I know quite a bit about abandoned airfields; a large number of the several hundred I’ve flown into are either forsaken or have been obliterated. Even Estes Park once had a tiny airfield, where the golf course is now. I’ve also seen a number of very big airfields, but nothing that really compares to DIA. At the moment it has five runways, three of them parallel, and their are plans for seven more. The five current runways are 12,000 feet long and the next one will be 16,000 feet. Within the 53 square miles of DIA’s boundaries you could fit Stapleton, Dallas/Ft. Worth, and JFK, all together, with room to spare. When all 12 runways are completed it will have more runways on more space than any other airport in the world, and may be the biggest that will ever be built.
Among many other unique features, it has a foot bridge between the terminal and Concourse A where you can watch planes taxi underneath, an odd and fascinating perspective and the only place in the world you can do it.
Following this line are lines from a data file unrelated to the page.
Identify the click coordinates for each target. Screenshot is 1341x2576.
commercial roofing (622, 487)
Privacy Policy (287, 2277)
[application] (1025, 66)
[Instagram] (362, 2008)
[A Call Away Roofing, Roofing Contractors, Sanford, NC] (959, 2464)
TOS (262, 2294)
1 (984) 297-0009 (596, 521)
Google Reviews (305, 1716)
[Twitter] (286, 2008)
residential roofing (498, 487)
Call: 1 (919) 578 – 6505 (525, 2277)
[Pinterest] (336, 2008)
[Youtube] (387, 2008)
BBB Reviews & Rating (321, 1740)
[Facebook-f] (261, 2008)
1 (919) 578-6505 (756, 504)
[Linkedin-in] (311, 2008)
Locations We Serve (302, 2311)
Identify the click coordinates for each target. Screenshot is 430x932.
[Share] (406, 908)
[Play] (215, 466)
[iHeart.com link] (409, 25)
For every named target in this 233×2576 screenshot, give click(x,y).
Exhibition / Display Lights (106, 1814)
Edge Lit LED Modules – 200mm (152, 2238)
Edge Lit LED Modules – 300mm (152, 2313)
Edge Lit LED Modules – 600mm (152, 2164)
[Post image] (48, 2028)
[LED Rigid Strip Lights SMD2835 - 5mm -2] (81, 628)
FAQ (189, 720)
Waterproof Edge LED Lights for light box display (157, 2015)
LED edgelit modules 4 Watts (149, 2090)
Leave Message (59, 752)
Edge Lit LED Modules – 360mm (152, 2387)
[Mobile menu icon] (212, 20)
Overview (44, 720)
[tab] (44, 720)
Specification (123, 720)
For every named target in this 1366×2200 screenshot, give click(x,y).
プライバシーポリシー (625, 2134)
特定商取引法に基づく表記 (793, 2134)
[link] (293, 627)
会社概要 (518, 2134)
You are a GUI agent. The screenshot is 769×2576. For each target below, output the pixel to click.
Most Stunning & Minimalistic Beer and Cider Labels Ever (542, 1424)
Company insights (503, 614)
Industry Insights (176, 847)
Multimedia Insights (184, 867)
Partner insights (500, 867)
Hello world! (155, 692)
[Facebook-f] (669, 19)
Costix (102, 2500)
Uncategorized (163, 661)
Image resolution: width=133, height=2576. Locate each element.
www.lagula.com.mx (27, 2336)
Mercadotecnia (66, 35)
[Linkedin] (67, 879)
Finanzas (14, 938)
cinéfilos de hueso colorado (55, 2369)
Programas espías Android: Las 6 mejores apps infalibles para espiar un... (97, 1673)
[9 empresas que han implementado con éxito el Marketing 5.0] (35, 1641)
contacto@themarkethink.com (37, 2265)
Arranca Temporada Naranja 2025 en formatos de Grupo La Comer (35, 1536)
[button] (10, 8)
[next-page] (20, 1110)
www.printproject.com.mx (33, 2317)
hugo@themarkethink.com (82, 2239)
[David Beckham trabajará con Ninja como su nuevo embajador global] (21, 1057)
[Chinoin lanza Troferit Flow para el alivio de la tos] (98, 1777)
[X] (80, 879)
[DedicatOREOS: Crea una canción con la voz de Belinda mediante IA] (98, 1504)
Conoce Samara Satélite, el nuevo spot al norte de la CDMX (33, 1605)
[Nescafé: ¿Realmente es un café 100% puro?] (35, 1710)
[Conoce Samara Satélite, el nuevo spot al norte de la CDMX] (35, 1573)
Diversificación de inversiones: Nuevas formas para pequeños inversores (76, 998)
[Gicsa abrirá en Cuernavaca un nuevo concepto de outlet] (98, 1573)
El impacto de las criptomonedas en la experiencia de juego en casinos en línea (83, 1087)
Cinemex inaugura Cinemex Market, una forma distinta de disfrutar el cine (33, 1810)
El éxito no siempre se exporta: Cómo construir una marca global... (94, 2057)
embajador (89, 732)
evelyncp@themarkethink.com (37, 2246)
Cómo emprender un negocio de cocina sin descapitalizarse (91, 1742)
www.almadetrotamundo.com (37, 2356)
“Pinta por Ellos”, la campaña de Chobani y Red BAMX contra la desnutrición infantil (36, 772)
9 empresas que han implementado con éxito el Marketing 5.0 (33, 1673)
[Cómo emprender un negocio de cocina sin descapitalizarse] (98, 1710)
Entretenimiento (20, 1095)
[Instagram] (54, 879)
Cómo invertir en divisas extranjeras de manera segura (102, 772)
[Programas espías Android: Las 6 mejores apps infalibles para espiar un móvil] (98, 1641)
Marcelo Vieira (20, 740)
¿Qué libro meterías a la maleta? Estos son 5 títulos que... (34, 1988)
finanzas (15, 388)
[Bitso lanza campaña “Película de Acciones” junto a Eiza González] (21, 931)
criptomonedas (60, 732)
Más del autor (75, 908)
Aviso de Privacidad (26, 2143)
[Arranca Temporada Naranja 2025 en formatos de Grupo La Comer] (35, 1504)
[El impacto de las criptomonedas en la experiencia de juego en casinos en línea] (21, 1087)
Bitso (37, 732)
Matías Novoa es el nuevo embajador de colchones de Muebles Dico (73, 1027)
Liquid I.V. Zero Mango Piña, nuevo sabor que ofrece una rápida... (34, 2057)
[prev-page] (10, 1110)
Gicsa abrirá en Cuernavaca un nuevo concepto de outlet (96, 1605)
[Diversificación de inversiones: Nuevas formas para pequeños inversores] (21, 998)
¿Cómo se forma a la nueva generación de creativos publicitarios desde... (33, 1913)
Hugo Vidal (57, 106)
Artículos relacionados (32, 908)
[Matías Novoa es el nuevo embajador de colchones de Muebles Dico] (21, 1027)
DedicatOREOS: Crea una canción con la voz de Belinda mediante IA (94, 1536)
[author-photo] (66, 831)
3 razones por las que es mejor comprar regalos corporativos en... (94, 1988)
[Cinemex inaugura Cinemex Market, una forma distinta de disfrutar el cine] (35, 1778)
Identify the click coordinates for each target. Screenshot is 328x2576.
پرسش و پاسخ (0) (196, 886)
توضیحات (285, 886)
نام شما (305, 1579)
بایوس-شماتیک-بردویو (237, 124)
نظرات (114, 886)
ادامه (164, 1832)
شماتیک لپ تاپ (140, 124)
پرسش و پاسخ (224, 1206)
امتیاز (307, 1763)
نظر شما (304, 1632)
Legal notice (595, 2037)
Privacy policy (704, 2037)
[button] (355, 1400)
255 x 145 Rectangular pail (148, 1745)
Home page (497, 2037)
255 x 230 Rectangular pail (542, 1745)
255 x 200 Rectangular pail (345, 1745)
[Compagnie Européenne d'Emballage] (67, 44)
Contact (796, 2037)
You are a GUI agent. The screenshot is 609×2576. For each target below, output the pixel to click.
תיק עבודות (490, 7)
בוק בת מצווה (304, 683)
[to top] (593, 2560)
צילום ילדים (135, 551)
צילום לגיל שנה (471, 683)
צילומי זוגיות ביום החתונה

Flying out of Denver has changed, in a very big way.
Airports have a way of defining some important parts of life in the 20th century. Seeing DIA the other day, I was reminded of another huge airfield, long since abandoned, I had the opportunity to visit in the early 70s. As we approach the 50th anniversary of the dropping of the atomic bombs, it’s not surprising my thoughts drifted halfway around the world to North Field on the island of Tinian, in the Mariana Islands. It is still (perhaps not for long) the only airfield in the world with four parallel and equal length runways. It’s the place where the B-29 Enola Gay took off in the dark on August 6th, 1945 on its mission to drop the first atomic bomb on Hiroshima.
Tinian is an unusual island, the size and roughly the shape of Manhattan Island. When we took the island from the Japanese in 1944, the Navy builders named all its roads after streets in Manhattan, in roughly analogous positions. When the war was over, the island, which is just three miles south of Saipan, was abandoned and it quickly became overgrown, hiding roads, buildings and virtually every evidence of anything manmade, except for those four huge runways. Eventually natives from Saipan reoccupied the little village at the southern tip, where Battery Park would be, and they cleared a few roads, but most of the island remained buried in a sea of castor bean plants. They were sown from the air to replace the native vegetation destroyed by napalm.
In the early 70s a U.S. Air Force civil engineering team came to Tinian to clear the major roads and explore the possibility of reopening North Field. They discovered four lane divided highways, long buried buildings and equipment and even the ruins of ancient native building foundations.
We took an overnight trip by boat from Guam and spent two nights on Tinian. When we arrived we were greeted by most of the 100 or so people who lived there, many of them arriving in WW II Jeeps which had no keys and whose tires were filled with banana leaves since they no longer held air. We rented a newer car from one of the natives who owned the only small hotel in what had been General Curtis LeMay’s headquarters and with it we toured the island on the many newly opened roads and the runways. We were struck by the good condition of the roads. The engineers told us their preservation was because of the lack of temperature variation on the island; the temperature rarely exceeds 88° or drops below 67°. As a result, the asphalt and concrete contract and expand so little that such constructions last a very long time.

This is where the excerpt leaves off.